*ОТРЫВОК ТЕКСТА*:
* * * * * * * * *

Казанова ответил, что готов. Он был полон решимости «говорить удивительные вещи». В качестве текста на праздник Святого Стефана он весьма смело выбрал не библейский стих, а одно из посланий Горация: «Ploravere suis non responderer favorem speratum meritus» («Они сетовали, что их достоинства не находят той благодарности, на которую они надеялись»). Название оказалось пророческим. Казанова прорепетировал речь на своей бабушке, которая выслушала ее, перебирая молитвенные четки, и объявила ее «прекрасной». Джакомо показал речь и Малипьеро, который заметил, что она не совсем христианская, но аплодировал отсутствию латинских цитат и отправил его к отцу Тозелло. Казанова направил копию своего предполагаемого текста Гоцци в Падую и немедленно получил письмо-ответ, гласившее, что он «сумасшедший», а отец Тозелло сказал, что никогда не допустит произнесения столь небиблейской проповеди в Сан-Самуэле. Тозелло предложил Казанове прочесть одну из его собственных речей, но тот, преисполненный юношеского максимализма, поклялся, что при необходимости дойдет до венецианских цензоров и патриарха, чтобы доказать отсутствие в проповеди крамолы, и, в конечном итоге, Тозелло сдался.

* * * * * * * * *

*ИСХОДНЫЕ ДАННЫЕ*:

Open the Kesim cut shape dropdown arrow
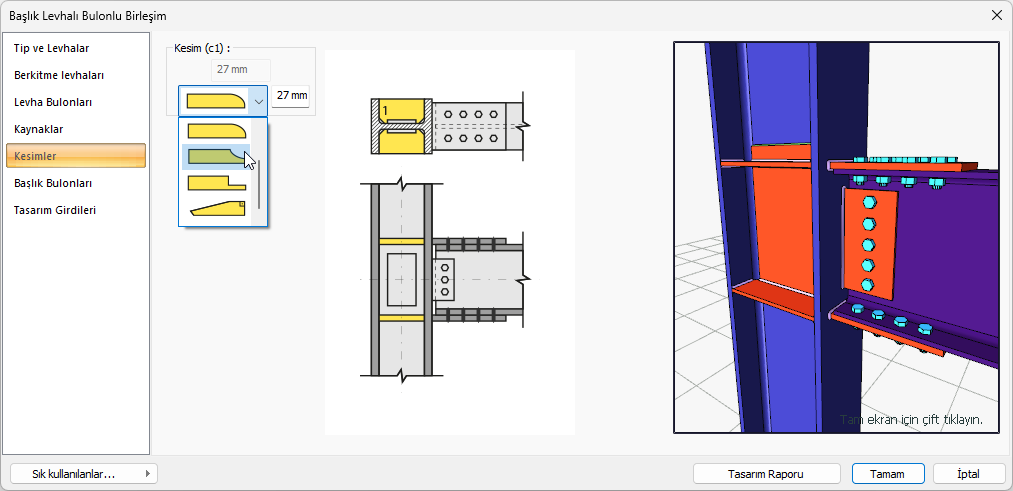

* * * * * * * * *

*ЧТО СДЕЛАТЬ*:
a. Переведите на английский предложение из отрывка о проповеди Казановы: «Казанова прорепетировал речь на своей бабушке, которая выслушала ее, перебирая молитвенные четки, и объявила ее «прекрасной».»
b. Перечислите всех, кто в отрывке о проповеди Казановы откликнулся на его речь, и коротко укажите, что сказал каждый.
c. Продолжите рассказ о проповеди Казановы со следующего предложения после последнего.

*ОТВЕТЫ*:
a. Casanova rehearsed the speech on his grandmother, who listened to it while fingering her prayer beads and declared it "beautiful."

b.
- Бабушка назвала речь «прекрасной».
- Малипьеро заметил, что она не совсем христианская, но похвалил отсутствие латинских цитат.
- Гоцци ответил письмом, что Казанова «сумасшедший».
- Отец Тозелло сказал, что никогда не допустит такой проповеди в Сан-Самуэле.

c.
Казанова выступил с проповедью и получил некоторое признание, а также смог собрать пожертвований «почти пятьдесят цехинов… когда сильно нуждался в деньгах… вместе с восторженными записками, все вкупе заставило меня серьезно задуматься о том, чтобы стать проповедником».
Этот был его второй пьянящий успех, он заслужил общественное и интеллектуальное признание, способствовал — как и реплики английского поклонника его матери — развитию склонности к выступлениям и импровизации. Но удовольствие оказалось недолгим: отец Тозелло попросил его снова произнести проповедь в День Святого Иосифа, 19 марта 1741 года, и вторая проповедь Казановы в приходе Сан-Самуэле оказалась в итоге последней.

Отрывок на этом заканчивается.